“The state will not be given to the Jewish people on a silver platter.”

Those words – which have become the title of one of Israel’s most famous and beloved poems – were uttered in December 1947 by Chaim Weitzmann, the first President of the State of Israel. When he said them, the nations of the world, voting in the United Nations, had recently overwhelmingly approved the partition of the region called Mandatory Palestine. This area had been ruled by Britain for a generation, and now the British wished to get this troublesome Middle Eastern area off its hands. Much of Mandatory Palestine had recently become a new nation, the Kingdom of Jordan. Now the fate of the rest of the area known as Mandatory Palestine was turned over to the UN.

The UN set up a committee to study the situation and they made a recommendation: the region should be further divided into two nations. One part should become yet another independent Arab country. A tiny sliver of land along the Mediterranean, which was home to 660,000 Jews and had a Jewish majority, should become an independent Jewish homeland, the first independent Jewish state in 1,877 years.

The stakes were incredibly high: not only the survival of the Jews living in Mandatory Palestine depended on the vote, but so too did the fates of over 300,000 Holocaust survivors who were still languishing in camps in Europe who longed to move to the Land of Israel. In addition nearly a million Jews who lived in Arab countries faced riots and massacres at the hands of their Muslim neighbors. They also looked with longing at the Land of Israel, hoping they could find safety and refuge there.

[Recorded data]
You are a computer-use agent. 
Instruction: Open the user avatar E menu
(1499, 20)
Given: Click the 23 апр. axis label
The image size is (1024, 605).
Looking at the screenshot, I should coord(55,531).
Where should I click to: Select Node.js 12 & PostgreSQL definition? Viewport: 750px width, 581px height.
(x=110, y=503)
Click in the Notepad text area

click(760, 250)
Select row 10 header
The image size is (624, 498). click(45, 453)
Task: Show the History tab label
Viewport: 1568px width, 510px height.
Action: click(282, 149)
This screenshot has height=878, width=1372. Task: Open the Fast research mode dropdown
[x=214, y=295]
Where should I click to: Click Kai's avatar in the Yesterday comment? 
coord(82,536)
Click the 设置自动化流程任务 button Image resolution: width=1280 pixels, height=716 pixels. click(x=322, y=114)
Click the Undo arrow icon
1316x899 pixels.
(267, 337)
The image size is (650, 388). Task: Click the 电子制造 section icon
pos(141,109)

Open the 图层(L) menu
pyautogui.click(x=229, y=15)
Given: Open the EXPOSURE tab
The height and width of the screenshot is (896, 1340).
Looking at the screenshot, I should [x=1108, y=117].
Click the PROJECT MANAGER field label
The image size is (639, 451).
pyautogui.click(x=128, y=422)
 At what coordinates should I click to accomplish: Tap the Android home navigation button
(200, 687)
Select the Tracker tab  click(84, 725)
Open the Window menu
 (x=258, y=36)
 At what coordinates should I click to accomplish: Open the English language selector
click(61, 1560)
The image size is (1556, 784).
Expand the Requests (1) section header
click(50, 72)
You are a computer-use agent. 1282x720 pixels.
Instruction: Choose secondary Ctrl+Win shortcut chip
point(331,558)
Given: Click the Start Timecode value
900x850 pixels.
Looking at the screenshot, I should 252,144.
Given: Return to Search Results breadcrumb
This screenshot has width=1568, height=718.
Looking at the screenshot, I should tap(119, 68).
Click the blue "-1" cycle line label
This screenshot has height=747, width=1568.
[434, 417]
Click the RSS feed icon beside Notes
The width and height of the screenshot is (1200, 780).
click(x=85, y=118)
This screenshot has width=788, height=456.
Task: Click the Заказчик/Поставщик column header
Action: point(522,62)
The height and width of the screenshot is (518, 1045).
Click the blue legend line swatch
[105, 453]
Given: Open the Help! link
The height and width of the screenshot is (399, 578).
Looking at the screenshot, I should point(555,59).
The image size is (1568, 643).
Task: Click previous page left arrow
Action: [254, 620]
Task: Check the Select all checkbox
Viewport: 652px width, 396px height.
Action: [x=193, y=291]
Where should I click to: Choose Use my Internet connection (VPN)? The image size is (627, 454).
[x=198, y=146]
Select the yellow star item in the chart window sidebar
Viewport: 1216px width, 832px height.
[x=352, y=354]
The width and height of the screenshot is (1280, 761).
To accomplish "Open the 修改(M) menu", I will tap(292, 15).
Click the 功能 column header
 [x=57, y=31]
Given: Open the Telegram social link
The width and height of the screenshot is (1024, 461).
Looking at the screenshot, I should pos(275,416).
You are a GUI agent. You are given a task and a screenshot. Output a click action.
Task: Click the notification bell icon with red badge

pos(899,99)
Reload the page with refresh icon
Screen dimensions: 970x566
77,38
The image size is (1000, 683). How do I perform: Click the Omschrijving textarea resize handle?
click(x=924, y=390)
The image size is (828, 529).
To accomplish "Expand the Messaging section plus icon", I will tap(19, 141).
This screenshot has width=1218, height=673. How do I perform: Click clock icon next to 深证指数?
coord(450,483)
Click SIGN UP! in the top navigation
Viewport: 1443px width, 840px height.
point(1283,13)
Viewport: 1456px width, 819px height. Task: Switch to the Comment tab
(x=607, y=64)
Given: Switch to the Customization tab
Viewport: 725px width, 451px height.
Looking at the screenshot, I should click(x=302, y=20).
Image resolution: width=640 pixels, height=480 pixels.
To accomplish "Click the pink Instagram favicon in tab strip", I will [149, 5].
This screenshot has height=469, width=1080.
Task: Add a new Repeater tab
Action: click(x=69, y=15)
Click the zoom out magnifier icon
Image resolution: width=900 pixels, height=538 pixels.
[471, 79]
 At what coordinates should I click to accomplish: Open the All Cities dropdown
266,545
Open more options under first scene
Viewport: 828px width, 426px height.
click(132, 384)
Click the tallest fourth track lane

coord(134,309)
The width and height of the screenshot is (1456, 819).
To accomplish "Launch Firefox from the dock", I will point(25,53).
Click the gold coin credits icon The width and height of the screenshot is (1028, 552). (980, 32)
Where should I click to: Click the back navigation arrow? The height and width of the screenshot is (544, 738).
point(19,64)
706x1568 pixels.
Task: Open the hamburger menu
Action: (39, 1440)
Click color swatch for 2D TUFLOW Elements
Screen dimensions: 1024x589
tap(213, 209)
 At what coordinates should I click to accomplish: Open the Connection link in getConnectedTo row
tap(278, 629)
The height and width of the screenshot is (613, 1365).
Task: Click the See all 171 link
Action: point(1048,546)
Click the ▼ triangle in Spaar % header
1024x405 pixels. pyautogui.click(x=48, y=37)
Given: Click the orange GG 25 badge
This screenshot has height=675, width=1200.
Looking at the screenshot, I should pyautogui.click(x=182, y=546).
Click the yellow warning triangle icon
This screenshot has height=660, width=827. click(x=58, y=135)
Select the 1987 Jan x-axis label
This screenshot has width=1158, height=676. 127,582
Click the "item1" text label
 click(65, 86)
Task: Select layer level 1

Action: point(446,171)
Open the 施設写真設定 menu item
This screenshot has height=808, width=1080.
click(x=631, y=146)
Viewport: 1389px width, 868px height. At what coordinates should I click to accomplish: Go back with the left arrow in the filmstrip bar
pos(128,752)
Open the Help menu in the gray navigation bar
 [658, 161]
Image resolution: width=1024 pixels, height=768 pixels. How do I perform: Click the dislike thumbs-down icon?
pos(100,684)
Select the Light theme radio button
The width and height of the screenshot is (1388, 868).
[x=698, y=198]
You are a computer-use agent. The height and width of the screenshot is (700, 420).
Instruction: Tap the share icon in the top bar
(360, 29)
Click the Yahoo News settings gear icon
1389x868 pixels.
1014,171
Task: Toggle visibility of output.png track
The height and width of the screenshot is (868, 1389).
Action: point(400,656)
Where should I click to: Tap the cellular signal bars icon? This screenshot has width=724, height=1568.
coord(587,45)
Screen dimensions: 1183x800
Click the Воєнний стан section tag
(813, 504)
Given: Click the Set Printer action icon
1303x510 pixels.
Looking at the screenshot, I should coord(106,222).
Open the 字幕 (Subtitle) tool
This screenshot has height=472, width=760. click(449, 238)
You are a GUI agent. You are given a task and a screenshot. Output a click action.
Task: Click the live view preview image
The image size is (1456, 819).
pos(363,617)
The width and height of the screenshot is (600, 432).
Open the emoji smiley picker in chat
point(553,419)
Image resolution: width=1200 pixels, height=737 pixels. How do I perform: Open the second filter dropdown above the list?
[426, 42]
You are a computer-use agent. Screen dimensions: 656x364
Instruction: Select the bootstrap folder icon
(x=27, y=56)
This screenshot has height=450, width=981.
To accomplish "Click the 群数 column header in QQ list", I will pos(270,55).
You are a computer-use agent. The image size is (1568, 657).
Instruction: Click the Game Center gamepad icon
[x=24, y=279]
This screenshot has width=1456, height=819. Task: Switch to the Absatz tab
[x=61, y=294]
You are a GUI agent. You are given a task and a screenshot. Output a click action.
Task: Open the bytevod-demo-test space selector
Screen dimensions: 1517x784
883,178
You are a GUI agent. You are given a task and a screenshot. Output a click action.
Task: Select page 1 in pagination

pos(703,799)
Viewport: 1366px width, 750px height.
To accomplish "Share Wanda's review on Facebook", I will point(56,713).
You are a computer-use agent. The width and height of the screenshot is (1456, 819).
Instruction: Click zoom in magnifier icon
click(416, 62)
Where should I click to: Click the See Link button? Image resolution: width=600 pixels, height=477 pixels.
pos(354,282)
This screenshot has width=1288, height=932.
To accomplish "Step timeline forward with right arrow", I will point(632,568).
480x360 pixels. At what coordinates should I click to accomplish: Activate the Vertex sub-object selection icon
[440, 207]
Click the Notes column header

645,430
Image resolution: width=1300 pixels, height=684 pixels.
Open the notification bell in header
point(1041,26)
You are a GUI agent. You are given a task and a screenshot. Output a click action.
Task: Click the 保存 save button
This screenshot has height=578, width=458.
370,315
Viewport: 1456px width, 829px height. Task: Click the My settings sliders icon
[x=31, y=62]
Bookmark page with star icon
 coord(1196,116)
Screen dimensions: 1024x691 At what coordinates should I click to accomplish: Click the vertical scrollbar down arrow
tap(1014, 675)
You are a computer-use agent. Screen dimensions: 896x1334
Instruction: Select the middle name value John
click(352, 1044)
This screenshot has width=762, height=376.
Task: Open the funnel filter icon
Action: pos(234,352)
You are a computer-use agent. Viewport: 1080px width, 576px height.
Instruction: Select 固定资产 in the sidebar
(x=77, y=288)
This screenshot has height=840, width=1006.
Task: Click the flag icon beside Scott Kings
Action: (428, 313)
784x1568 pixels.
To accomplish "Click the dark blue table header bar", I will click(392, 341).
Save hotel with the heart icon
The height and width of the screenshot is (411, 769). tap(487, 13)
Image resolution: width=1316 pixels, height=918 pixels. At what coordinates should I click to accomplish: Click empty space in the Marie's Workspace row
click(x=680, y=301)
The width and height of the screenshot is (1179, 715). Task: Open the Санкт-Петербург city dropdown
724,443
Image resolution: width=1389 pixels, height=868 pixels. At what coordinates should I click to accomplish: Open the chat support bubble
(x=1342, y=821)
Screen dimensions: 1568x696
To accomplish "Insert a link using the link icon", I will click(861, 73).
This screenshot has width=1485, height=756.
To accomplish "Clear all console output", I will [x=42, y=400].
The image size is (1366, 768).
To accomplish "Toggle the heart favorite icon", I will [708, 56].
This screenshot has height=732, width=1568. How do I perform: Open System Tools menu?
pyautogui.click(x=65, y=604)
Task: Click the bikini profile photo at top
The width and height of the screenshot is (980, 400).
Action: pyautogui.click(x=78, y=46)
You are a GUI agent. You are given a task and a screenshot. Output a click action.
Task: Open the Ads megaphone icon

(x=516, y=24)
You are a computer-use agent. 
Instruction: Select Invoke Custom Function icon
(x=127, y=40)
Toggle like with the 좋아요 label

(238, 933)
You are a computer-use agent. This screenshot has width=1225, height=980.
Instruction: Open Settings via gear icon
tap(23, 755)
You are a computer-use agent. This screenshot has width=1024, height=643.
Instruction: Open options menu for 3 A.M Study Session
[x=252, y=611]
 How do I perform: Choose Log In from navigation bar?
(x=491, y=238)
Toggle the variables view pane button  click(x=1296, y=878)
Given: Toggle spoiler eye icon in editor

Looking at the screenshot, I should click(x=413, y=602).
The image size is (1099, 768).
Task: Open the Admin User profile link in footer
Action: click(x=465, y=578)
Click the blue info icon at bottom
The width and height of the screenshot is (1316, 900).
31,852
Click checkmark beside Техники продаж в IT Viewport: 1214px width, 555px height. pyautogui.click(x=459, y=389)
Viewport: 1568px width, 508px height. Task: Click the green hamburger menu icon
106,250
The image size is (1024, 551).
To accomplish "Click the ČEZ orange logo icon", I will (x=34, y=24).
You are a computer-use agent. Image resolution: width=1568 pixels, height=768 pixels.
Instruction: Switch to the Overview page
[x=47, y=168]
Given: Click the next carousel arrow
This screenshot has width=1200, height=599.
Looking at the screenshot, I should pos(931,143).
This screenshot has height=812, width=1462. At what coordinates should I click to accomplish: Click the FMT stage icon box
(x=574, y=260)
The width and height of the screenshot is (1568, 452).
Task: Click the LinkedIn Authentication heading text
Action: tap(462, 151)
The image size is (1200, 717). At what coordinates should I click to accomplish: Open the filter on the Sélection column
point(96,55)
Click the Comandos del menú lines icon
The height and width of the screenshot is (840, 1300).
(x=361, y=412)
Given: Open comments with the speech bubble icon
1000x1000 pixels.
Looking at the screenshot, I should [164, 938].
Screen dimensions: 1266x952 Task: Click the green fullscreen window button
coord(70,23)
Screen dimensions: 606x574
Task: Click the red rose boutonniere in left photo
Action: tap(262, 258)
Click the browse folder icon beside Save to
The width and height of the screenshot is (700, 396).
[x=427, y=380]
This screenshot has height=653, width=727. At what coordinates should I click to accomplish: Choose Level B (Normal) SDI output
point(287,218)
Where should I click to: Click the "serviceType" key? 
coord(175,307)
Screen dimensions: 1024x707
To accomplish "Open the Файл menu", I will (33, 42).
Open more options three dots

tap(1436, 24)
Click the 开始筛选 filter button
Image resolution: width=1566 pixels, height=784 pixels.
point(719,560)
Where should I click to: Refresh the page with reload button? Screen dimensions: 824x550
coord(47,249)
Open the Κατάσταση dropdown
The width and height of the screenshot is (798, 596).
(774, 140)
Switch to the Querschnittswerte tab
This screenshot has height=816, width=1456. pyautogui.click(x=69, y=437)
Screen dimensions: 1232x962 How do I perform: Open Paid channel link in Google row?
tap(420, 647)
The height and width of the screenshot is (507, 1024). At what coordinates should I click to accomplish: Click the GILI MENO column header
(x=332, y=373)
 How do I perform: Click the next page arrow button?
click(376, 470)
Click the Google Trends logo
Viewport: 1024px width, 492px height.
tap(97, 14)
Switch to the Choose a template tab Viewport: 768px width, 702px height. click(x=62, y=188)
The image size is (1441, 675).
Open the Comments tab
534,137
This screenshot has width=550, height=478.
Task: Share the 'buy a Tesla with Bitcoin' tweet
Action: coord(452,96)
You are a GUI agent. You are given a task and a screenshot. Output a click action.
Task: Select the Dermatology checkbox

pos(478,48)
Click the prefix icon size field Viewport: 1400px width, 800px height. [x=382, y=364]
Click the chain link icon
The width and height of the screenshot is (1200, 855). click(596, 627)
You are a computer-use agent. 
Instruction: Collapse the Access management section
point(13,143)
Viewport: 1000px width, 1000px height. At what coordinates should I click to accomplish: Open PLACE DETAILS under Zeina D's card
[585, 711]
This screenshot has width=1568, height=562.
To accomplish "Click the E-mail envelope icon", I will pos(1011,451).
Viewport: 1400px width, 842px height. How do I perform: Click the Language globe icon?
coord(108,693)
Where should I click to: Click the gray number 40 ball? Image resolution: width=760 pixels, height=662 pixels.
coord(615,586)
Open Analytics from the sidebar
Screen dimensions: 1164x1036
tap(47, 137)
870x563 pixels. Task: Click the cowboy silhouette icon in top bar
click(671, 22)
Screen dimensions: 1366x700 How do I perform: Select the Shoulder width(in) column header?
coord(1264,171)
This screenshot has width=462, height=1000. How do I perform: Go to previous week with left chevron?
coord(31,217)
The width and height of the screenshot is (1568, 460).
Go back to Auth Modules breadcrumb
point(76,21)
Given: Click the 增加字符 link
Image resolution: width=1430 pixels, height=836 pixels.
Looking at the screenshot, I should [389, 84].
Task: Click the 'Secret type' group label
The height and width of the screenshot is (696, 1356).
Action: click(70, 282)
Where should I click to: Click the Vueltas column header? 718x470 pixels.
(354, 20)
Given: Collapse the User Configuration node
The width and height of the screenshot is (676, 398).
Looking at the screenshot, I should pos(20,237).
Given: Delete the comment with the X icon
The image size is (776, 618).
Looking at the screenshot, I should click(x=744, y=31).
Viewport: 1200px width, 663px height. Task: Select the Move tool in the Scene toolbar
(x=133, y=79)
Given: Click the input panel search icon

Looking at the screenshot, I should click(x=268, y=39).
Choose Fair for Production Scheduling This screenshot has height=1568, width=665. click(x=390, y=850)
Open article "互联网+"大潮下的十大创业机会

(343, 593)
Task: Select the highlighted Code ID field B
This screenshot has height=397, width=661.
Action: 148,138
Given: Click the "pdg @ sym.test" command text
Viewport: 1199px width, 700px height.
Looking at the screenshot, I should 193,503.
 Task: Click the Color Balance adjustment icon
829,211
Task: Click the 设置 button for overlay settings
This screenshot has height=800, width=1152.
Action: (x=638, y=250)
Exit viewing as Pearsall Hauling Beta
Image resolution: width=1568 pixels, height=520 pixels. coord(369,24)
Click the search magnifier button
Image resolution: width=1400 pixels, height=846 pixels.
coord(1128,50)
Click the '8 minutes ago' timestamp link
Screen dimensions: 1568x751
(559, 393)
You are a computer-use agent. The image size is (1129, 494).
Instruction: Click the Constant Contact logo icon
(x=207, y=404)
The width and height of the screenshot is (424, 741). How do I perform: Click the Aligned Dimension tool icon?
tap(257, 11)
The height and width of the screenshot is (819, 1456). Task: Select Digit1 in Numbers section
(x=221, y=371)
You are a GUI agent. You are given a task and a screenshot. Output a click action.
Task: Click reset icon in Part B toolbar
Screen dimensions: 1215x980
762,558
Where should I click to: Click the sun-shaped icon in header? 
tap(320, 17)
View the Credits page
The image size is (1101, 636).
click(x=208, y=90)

▶ GIVEN TASK A:
From the passage about the 1947 partition vote, quote the stretch from "The stakes were" through "and refuge there.".
▶ GIVEN TASK B:
According to the passage about the 1947 partition vote, how many Jews lived on the sliver of land along the Mediterranean proposed as a Jewish homeland?
These items are separate material, unrelated to the passage about the 1947 partition vote.

▶ WRITTEN ANSWER A:
The stakes were incredibly high: not only the survival of the Jews living in Mandatory Palestine depended on the vote, but so too did the fates of over 300,000 Holocaust survivors who were still languishing in camps in Europe who longed to move to the Land of Israel. In addition nearly a million Jews who lived in Arab countries faced riots and massacres at the hands of their Muslim neighbors. They also looked with longing at the Land of Israel, hoping they could find safety and refuge there.

▶ WRITTEN ANSWER B:
660,000